The White-throated Dipper (cinclus cinclus) is a unique songbird because its diet consists entirely of aquatic organisms. They are so named because they dip their heads into the water of fast-flowing streams looking for food and they can do this at a rate of 60 times a minute. They can also swim under water and have many adaptations to facilitate this behaviour. Their blood is extremely well oxygenated and they can alter the curvature of their eye lens to optimise vision according to whether they are above or below the surface. They have sharp, curved claws, making them so adept at hanging onto the river bottom that they walk almost as easily under water as they do on land.
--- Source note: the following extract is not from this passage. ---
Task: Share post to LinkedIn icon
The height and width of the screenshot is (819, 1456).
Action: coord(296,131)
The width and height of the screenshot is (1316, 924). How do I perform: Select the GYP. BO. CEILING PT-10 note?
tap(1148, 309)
The Red Knot is a wading bird and as Wingspan tells us, it has one of the longest migrations, from the high Arctic to Chile and South Africa. That’s more than 9000 miles, twice a year. To keep itself fuelled, the red knot probes the sand or mud for invertebrates. It has a specialised sensory organ on its bill tip that detects changes in pressure, and this alerts it to the proximity of clams and other tasty morsels. Once it’s located a shellfish, the knot swallows it whole, relying on a muscular stomach to crush it up. The size of their digestive organs can change seasonally (in as short a time as 6 days) to account for changes in foodstuff at the different wintering and breeding grounds.
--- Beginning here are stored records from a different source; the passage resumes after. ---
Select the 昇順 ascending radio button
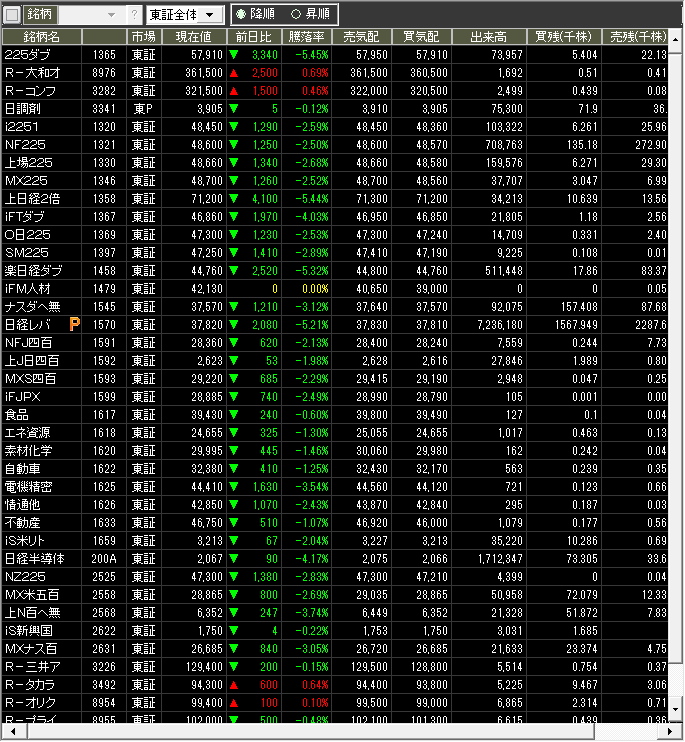This screenshot has width=685, height=742. [295, 15]
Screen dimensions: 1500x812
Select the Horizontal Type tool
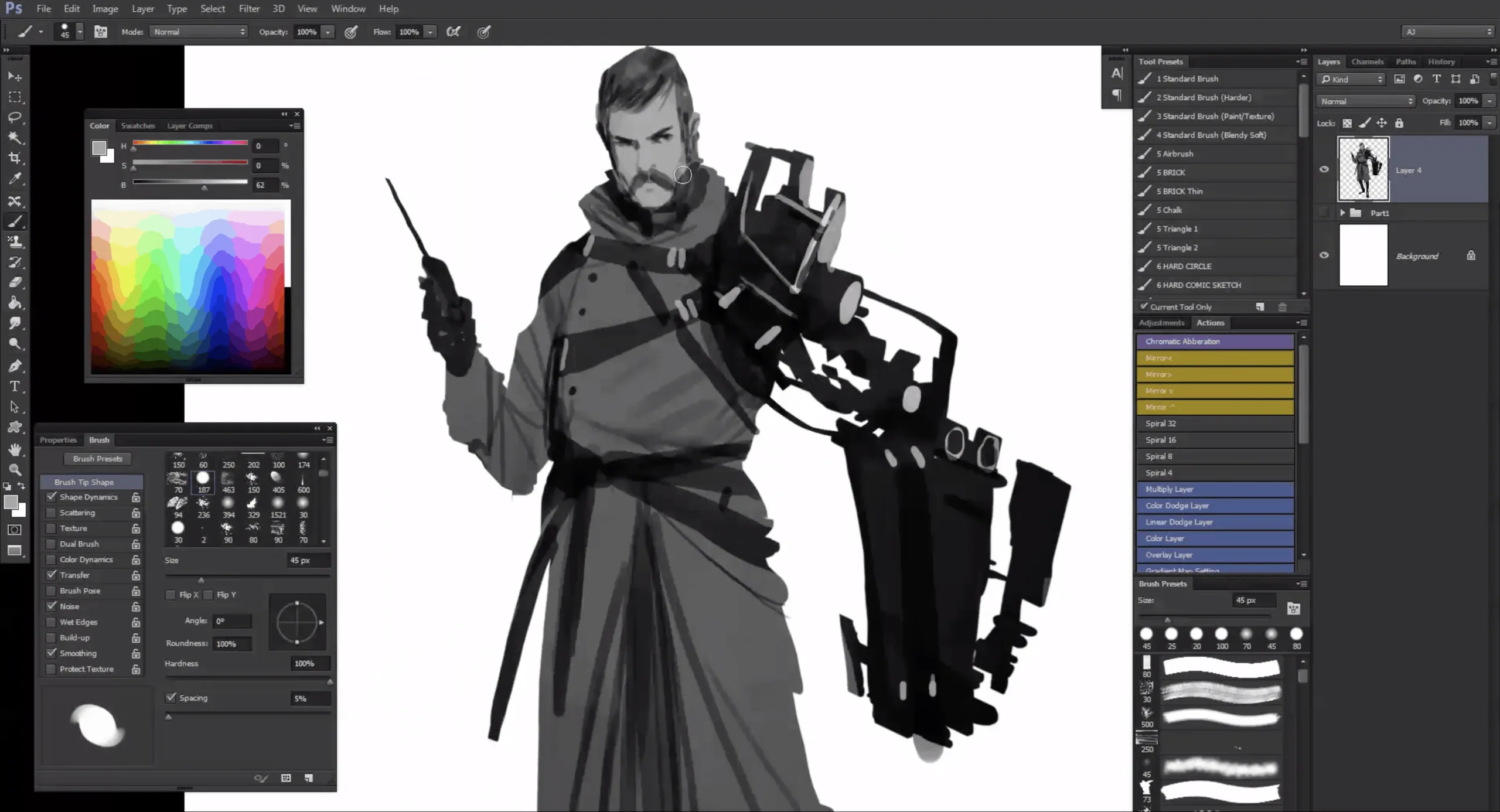point(16,386)
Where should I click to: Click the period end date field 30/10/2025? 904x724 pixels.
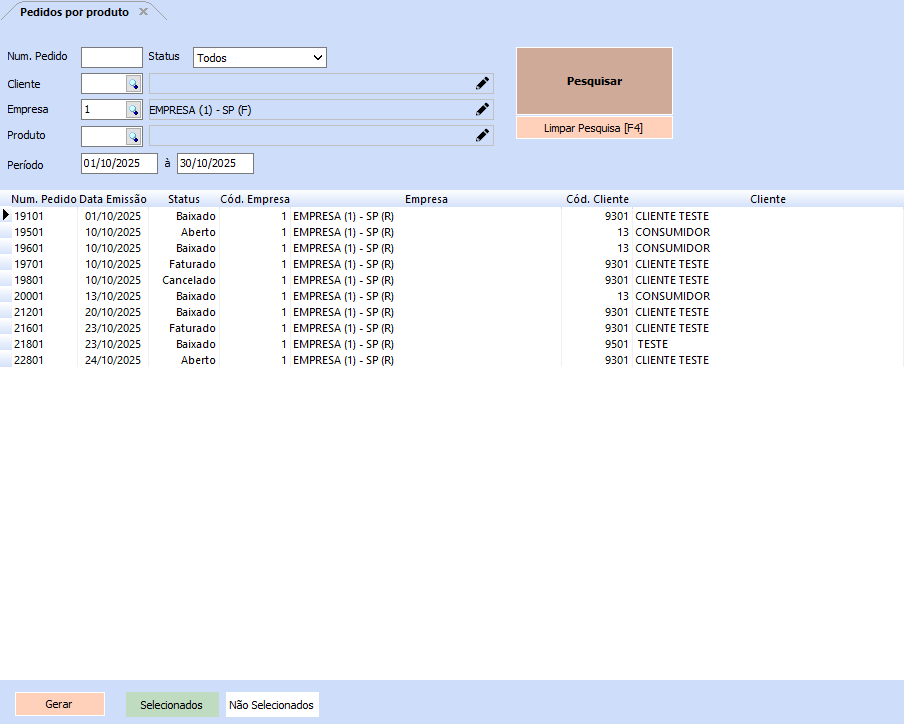[x=215, y=163]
The unassuming brown and grey dunnock lives in our shrubs and hedges, popping out shyly at ground level to pick up seeds and invertebrates. Sometimes called the hedge sparrow, its nests are favoured by the cuckoo, whose chicks push out any rivals and eggs as soon as they hatch. Luckily, dunnocks can raise several broods of chicks every year and they aren’t too fussy who they do it with. While most species of bird pair up and share parental duties between the two of them, dunnocks have a different way of doing things. The female will mate with several different males, and the chicks in any one brood may have different fathers. Male dunnocks are also promiscuous, so that the traditional ‘pair’, can be made up of two males and a female, two females and a male or two of each.
That’s just a very few of the birds Wingspan’s European expansion brings to our tables. I know anyone who has played the game will have stopped to admire the beautiful illustrations, but if you delve deeper, there is more to these amazing animals than meets the eye. Which are your favourites?